== Task prompt ==
Would you please copy each line of the listing that mentions "computer"?

[[ Material supplied, beginning ]]

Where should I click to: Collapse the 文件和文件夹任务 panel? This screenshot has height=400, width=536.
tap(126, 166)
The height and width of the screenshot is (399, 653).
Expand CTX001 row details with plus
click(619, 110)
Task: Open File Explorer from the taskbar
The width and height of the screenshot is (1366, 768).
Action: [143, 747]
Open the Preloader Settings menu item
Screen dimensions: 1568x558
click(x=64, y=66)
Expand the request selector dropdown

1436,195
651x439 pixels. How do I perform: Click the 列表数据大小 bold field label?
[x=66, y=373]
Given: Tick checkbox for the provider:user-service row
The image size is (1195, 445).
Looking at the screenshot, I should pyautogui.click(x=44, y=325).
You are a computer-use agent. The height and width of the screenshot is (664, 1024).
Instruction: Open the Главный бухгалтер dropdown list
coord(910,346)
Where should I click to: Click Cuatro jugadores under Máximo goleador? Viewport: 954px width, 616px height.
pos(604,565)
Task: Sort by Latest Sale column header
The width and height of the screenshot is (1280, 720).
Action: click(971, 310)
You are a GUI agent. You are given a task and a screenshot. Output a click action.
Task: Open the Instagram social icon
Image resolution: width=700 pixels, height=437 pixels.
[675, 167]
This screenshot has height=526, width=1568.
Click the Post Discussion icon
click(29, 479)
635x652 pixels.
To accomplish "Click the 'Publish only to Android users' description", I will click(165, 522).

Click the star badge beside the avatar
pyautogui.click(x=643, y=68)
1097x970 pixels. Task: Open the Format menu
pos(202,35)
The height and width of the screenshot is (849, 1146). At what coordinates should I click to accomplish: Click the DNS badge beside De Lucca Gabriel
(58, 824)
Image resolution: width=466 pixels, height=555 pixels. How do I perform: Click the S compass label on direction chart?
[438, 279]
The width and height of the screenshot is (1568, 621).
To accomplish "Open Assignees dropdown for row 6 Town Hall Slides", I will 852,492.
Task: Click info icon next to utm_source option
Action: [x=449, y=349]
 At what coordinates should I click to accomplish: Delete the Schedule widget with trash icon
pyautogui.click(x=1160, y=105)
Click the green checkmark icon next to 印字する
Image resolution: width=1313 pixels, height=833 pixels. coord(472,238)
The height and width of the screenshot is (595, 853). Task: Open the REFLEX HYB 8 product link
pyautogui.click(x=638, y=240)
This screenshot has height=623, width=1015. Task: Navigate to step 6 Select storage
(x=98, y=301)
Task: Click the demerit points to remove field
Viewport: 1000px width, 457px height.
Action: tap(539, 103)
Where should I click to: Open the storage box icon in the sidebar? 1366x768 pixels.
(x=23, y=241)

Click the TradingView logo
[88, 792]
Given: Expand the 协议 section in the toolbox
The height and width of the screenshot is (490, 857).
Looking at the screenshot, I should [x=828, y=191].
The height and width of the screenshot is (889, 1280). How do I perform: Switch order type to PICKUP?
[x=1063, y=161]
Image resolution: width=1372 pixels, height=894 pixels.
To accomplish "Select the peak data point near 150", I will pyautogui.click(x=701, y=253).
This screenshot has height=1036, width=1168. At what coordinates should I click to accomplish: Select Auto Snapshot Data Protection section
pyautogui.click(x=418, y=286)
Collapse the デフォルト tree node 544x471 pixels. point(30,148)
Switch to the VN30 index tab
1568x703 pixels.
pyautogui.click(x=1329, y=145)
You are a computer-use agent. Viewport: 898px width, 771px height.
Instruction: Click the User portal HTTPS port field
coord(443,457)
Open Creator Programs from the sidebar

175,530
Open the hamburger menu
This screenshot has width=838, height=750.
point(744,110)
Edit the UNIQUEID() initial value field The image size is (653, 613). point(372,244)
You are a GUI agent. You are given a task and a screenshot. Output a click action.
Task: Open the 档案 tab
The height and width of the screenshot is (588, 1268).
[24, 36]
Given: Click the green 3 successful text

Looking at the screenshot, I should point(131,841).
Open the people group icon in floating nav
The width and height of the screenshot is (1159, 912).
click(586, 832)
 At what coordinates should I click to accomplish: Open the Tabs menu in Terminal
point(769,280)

[[ Material supplied, end ]]

== Task result ==
You are a computer-use agent. The height and width of the screenshot is (664, 1024).
You are a computer-use agent. Viewport: 898px width, 771px height.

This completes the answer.